Il processo e il decreto sul miracolo La grazia viene raccontata nel 1996 sulle pagine de «La Consolata». Venticinque anni dopo, durante il Sinodo per l’Amazzonia, si forma una commissione allo scopo di cercare documentazione e testimonianze a riguardo. L’inchiesta diocesana viene quindi aperta il 7 marzo 2021, nella diocesi di Roraima. Il 14 settembre 2023 la Consulta Medica del Dicastero delle Cause dei Santi conclude con parere affermativo che la presunta guarigione di Sorino non è spiegabile secondo le attuali conoscenze mediche. Il 5 marzo 2024, i Consultori Teologi si sono pronunciati favorevolmente circa il miracolo e la sua attribuzione all’intercessione del Beato Giuseppe Allamano. Alla medesima conclusione è giunta il 21 maggio 2024 la Sessione Ordinaria dei Cardinali e Vescovi. Il 23 maggio 2024, ricevendo in udienza il cardinal Marcello Semeraro, Prefetto del Dicastero delle Cause dei Santi, papa Francesco ha autorizzato la promulgazione del decreto sul miracolo.

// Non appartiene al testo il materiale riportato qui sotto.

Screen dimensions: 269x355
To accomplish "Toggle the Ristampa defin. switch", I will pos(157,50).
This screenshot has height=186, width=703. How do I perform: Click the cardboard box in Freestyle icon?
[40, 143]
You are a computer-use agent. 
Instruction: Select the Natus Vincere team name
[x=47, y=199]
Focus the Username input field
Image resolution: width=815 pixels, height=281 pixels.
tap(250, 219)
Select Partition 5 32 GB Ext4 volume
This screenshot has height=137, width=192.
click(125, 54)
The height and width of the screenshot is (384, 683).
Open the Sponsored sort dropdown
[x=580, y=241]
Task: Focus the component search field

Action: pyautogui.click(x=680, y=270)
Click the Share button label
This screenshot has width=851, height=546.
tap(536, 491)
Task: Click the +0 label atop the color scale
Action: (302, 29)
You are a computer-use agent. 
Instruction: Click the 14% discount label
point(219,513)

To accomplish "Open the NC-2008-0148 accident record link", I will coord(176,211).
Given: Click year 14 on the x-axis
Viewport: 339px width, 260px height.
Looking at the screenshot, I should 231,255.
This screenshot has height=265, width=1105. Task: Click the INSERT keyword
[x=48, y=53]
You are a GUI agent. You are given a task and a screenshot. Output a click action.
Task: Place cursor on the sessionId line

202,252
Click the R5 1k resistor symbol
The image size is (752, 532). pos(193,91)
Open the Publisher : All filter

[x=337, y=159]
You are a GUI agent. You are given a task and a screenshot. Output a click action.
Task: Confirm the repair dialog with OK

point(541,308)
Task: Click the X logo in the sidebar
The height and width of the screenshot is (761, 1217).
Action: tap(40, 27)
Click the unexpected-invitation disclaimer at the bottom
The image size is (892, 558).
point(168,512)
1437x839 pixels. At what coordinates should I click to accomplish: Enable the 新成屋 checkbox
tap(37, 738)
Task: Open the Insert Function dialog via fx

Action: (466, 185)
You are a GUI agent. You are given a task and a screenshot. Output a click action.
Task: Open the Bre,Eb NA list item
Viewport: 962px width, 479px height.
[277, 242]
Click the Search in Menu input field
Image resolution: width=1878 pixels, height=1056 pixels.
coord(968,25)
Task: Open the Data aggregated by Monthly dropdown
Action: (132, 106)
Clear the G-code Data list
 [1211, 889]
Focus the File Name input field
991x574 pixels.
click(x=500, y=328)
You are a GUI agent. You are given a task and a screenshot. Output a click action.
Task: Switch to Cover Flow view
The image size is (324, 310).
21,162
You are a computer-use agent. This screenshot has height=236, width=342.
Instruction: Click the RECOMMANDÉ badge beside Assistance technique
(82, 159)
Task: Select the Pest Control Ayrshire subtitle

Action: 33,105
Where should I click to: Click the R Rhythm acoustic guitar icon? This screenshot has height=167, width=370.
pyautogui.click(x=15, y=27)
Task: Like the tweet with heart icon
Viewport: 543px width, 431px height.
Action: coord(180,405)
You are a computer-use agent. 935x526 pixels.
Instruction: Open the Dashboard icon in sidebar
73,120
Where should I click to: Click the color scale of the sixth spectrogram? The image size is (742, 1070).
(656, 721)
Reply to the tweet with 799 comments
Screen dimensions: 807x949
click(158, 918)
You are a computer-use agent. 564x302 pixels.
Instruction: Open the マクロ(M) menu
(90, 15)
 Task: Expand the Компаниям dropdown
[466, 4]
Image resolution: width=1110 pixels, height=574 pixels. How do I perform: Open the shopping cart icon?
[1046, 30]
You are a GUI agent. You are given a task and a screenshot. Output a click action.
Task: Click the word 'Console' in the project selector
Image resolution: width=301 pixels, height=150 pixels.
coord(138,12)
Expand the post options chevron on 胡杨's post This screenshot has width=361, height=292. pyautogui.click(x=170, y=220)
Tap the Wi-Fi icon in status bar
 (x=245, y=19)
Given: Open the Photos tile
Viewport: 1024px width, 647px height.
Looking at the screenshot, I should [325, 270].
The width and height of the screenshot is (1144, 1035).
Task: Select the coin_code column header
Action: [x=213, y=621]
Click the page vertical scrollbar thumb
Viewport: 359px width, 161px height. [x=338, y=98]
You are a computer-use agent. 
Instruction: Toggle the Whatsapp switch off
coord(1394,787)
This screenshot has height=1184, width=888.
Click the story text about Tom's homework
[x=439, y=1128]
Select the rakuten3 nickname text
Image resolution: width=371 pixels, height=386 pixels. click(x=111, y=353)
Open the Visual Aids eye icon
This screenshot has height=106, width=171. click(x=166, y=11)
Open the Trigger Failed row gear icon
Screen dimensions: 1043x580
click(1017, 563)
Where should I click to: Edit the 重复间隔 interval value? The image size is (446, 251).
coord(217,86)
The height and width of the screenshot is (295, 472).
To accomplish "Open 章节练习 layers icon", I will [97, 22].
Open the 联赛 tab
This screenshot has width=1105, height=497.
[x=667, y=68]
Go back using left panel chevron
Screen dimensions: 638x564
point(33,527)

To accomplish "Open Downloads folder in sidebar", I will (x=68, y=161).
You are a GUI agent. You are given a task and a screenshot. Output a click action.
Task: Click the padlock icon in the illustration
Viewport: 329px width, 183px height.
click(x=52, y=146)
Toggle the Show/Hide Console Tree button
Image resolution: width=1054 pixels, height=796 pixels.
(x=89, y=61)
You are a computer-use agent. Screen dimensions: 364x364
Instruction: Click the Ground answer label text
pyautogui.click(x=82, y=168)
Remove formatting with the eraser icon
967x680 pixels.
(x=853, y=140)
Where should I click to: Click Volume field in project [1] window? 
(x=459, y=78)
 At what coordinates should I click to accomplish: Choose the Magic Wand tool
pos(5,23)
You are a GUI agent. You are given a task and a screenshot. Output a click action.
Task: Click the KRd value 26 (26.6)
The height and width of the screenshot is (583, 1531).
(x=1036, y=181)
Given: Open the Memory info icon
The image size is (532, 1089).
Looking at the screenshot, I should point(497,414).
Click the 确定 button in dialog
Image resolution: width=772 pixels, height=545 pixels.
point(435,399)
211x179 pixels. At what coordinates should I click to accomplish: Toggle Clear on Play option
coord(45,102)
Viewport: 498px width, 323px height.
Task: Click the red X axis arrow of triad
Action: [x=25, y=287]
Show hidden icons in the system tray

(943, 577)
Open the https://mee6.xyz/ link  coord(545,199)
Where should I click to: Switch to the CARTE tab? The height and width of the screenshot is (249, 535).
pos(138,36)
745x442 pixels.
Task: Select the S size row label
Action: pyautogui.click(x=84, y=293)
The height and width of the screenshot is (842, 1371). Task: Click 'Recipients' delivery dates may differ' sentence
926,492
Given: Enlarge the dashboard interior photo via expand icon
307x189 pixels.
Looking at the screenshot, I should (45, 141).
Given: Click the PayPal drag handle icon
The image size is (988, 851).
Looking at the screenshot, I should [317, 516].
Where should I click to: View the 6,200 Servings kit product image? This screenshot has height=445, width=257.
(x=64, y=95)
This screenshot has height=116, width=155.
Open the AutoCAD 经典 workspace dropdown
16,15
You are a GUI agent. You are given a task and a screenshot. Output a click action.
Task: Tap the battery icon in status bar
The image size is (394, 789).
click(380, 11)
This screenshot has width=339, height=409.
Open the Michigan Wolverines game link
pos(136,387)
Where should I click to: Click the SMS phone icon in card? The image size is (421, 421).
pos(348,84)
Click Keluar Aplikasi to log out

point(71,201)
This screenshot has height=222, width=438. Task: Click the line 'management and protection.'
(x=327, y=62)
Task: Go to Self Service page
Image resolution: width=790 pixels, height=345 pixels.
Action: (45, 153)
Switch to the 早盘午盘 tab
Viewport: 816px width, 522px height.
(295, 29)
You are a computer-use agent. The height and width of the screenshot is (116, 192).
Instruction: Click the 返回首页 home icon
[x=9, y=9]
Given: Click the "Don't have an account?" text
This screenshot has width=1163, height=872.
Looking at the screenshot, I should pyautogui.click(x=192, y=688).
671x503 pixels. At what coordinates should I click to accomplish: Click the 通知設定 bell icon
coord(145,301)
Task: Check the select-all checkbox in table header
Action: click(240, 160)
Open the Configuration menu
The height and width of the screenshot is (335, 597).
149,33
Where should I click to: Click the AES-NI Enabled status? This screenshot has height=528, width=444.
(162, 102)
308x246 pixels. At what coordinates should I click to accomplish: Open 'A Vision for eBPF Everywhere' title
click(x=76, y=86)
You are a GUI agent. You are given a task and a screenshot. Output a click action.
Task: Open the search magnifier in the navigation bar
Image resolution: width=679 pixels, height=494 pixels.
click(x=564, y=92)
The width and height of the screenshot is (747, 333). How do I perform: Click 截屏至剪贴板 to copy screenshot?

La canonizzazione Lo stesso Pontefice ha presieduto il Rito della Canonizzazione in piazza San Pietro a Roma, domenica 20 ottobre 2024: la Giornata Missionaria Mondiale, che ricorre proprio quel giorno, è la “festa speciale della Propagazione della Fede” auspicata da Giuseppe Allamano e dagli altri superiori degli istituti missionari nella lettera del 1912, istituita nel 1927.
La sua missione oggi Oggi i Missionari e le Missionarie della Consolata sono presenti in trentatré nazioni su quattro continenti. Del loro carisma partecipano anche i Missionari Laici della Consolata (LMC) e i Giovani Missionari della Consolata (JMC).